Boosted by its consumer-facing businesses like organised retail and telecom, Reliance Industries (RIL) ended Indian Oil Corporation’s (IOC) 10-year reign as India’s largest corporation on the Fortune India 500 list. The Mukesh Ambani-led conglomerate also became the first privately-held and the only company apart from the state run oil-refiner to top the list since it was first published in 2010.

RIL posted a 41.5% rise in its revenue in fiscal year 2019, which was 8.4% more than IOC, the second largest company on the list. RIL’s FY19 revenue stood at ₹5.81 lakh crore, while IOC posted a growth of 26.6% in sales to ₹5.36 lakh crore in in the same year. RIL’s profit for FY19 was also more than double that of IOC, at ₹39,588 crore.

Over the past 10 years, the oil-to-retail conglomerate’s profit has been an average three times higher than that of IOC. The highest it touched compared to IOC was up to 4.8 times, in FY15, when RIL’s profit was ₹23,566 crore and the public sector major’s stood at ₹4,912 crore.

In the last fiscal, organised retail contributed 17% of RIL’s top line, while digital services pitched in with 6.04%. Comparatively, in FY14, refining contributed 19.2% of RIL’s revenue, while petrochemicals made a chunk of the sales with 74.9%. In FY19, revenue contribution from refining fell to 51.1% and petrochemicals to 22.3%.

Highs and Lows

Overall, the revenue of the Fortune India 500 companies in the 2019 list grew by 9.53%, while profit grew 11.8%. A total of 57 companies dropped off the list for reasons including consolidation within the public sector banks, public sector undertakings, as well as the private sector. It is to be noted that the list does not take into account subsidiaries of companies, hence many of the takeovers resulted in the acquired companies being excluded. Some of these names include Hindustan Petroleum Corporation Limited which was acquired by ONGC; REC (formerly Rural Electrification Corporation Limited) was acquired by the Power Finance Corporation; and, Vijaya Bank and Dena Bank merged into Bank of Baroda. In the private sector, troubled steelmaker Bhushan Steel was bought by Tata Steel, while Capital First merged with IDFC Bank to create IDFC First Bank.

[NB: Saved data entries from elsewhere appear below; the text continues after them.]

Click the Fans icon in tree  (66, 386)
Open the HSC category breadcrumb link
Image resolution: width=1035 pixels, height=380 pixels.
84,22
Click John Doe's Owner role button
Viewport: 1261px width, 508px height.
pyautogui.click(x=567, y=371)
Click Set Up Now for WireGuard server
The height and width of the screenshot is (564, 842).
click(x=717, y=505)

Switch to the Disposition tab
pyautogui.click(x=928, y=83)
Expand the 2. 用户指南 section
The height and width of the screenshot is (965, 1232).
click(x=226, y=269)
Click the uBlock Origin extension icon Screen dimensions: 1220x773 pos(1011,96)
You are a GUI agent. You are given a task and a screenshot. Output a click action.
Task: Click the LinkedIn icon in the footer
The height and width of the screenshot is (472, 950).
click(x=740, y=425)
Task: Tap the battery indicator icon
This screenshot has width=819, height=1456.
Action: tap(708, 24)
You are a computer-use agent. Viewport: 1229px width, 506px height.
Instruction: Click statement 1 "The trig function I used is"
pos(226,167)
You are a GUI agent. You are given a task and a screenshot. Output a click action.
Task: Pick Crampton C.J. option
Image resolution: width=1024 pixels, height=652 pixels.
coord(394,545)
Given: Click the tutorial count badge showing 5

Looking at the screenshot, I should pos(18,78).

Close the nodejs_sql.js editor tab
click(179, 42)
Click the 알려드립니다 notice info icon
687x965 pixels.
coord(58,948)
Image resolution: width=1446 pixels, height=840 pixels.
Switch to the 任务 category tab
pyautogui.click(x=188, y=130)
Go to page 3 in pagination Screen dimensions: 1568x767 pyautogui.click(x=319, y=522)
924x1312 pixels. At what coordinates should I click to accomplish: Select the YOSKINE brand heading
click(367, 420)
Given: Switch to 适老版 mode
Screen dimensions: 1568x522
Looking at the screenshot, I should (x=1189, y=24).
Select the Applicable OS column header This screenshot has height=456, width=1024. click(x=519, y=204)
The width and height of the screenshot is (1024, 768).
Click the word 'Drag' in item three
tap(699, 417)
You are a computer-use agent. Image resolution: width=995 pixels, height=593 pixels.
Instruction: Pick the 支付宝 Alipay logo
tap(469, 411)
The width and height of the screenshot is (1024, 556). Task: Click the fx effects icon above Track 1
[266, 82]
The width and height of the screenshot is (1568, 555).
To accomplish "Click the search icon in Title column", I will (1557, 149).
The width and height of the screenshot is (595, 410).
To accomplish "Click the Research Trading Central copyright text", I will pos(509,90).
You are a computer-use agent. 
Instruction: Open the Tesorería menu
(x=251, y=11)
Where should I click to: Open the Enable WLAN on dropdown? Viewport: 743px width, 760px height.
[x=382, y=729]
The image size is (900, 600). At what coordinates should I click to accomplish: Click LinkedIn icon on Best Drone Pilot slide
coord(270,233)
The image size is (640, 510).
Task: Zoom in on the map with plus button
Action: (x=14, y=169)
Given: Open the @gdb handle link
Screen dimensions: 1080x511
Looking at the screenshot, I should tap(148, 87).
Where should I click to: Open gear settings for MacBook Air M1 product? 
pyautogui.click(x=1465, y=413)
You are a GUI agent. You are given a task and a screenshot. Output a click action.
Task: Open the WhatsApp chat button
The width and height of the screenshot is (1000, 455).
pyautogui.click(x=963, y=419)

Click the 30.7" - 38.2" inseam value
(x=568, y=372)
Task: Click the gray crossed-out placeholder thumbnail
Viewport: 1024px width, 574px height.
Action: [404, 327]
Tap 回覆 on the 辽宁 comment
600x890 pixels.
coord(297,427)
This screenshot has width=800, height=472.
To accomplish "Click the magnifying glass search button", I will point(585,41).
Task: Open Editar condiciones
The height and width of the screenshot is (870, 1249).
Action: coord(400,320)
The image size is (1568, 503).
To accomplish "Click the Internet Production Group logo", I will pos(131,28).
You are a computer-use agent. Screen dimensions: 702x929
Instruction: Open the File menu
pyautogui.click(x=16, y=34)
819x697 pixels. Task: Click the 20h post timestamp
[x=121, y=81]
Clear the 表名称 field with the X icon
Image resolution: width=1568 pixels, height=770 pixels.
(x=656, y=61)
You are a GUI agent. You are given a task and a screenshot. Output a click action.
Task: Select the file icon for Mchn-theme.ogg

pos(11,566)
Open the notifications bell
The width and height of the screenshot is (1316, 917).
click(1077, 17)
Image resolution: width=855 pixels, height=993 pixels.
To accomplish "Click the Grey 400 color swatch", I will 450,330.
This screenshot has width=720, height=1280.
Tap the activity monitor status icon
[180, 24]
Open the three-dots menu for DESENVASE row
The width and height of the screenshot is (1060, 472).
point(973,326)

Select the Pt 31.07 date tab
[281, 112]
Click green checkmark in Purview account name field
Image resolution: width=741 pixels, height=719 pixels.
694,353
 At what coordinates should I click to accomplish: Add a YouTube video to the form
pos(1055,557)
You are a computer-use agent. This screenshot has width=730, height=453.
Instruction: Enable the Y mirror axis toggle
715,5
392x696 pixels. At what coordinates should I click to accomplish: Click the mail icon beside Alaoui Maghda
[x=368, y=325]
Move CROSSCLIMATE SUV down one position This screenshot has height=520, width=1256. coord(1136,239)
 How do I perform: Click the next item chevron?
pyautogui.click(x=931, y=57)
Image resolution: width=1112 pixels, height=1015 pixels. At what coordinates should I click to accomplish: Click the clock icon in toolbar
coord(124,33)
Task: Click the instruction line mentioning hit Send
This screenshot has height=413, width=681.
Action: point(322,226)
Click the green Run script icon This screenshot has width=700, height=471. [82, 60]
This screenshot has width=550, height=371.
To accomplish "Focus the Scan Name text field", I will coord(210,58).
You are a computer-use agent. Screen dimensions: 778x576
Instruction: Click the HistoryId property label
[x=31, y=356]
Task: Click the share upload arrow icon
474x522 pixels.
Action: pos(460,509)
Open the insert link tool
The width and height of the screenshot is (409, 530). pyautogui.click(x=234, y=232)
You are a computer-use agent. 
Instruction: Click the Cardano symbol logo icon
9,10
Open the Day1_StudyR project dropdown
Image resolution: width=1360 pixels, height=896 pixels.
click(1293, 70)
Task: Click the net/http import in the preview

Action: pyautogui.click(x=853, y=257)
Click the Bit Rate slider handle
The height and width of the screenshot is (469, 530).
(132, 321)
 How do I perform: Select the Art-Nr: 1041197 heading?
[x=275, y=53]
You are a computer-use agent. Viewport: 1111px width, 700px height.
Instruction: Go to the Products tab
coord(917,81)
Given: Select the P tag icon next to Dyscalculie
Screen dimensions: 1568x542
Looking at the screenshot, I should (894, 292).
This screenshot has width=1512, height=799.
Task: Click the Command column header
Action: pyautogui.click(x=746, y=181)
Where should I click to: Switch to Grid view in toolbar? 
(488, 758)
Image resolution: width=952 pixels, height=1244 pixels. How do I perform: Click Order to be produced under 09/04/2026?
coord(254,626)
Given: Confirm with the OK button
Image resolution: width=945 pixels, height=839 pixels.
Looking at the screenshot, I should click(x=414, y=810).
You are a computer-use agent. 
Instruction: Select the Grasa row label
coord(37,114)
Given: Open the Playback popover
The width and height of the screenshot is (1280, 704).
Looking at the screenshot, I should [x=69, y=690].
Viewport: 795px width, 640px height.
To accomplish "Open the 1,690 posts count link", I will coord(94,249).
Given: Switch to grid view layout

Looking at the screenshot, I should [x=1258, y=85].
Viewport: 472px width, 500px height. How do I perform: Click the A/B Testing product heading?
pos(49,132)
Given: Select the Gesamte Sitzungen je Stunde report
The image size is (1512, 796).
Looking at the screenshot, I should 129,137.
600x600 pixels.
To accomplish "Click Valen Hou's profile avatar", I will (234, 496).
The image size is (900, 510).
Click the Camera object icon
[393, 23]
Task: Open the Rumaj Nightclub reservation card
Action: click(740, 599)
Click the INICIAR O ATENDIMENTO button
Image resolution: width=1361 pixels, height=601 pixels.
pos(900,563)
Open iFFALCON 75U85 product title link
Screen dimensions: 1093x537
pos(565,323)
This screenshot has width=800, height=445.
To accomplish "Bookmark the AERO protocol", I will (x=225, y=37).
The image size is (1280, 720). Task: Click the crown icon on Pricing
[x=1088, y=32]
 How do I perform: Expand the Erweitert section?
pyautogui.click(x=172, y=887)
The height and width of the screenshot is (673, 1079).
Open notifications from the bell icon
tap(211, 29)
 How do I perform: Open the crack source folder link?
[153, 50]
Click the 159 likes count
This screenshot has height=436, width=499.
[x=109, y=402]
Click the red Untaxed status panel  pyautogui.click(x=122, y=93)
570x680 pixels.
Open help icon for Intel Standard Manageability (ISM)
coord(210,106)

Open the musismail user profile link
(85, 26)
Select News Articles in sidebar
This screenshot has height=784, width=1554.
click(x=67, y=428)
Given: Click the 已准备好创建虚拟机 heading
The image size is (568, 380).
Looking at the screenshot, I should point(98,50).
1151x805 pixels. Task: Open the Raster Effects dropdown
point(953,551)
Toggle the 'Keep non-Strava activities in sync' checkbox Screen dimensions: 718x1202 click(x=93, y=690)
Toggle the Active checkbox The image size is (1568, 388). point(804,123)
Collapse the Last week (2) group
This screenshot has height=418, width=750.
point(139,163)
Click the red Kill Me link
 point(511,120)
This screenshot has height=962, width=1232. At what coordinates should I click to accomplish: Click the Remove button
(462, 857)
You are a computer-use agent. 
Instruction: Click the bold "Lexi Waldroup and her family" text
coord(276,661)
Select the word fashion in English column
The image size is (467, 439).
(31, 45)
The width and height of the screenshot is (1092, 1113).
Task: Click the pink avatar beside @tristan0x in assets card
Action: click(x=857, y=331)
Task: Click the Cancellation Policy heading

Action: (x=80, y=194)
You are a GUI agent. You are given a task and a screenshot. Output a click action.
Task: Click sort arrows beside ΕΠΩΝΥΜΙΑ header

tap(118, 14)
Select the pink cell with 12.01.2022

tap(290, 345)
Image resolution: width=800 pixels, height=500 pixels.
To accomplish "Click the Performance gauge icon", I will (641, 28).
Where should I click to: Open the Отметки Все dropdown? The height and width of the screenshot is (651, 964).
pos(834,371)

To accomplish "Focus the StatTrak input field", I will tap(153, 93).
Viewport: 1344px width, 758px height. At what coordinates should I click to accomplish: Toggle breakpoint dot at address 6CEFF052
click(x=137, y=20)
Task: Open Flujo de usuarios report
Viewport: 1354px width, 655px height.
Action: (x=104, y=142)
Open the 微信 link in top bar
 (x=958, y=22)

This year, the total loss posted by the 500 companies also came down, with 65 companies posting a cumulative loss of ₹1.67 lakh crore, compared to last year’s ₹2 lakh crore racked up by 79 companies.

An interesting aspect of the 2019 list is the divergence in fortunes of the public and private sector banks. As many as 14 of 22 public sector banks reported cumulative losses of ₹74,253 crore. In contrast, just two private sector banks posted losses (IDFC First Bank, at ₹1907.9 crore; and Lakshmi Vilas Bank, at ₹894.1 crore). The total profit of 24 of the total private sector banks (including foreign banks and cooperative banks) was ₹60,747 crore, a 6.16% increase over FY18.

The oil and gas sector (with eight companies) accounted for 22.3% of the total revenue of the 500 companies, followed by banking with 15.88% of the total. The banking sector, with 48 companies, is also the biggest contributor by way of the number of companies in the list.Oil and gas, however, has the highest share of profit in the 500, at 23.44%.

With 20 companies, the infotech sector accounts for 4.98% of the total revenue of the 500, but has the second highest share of total profit of all the companies on the list, at 16.17%.

The total employee cost of the 500 companies grew by 7.26% this year, compared to 10.22% in the previous year.

Manufacturer HEG Ltd saw the highest jump of 181 places in the list, moving up to No. 206 in 2019. Graphite India followed HEG with a jump of 171 places at No. 172. Wire rope maker Usha Martin saw the highest fall of 161 places, ending up at No. 441.

The Fortune India 500 is based on data provided by CapitalinePlus. Fortune India Research slices and analyses the data to come up with the annual rankings of the 500.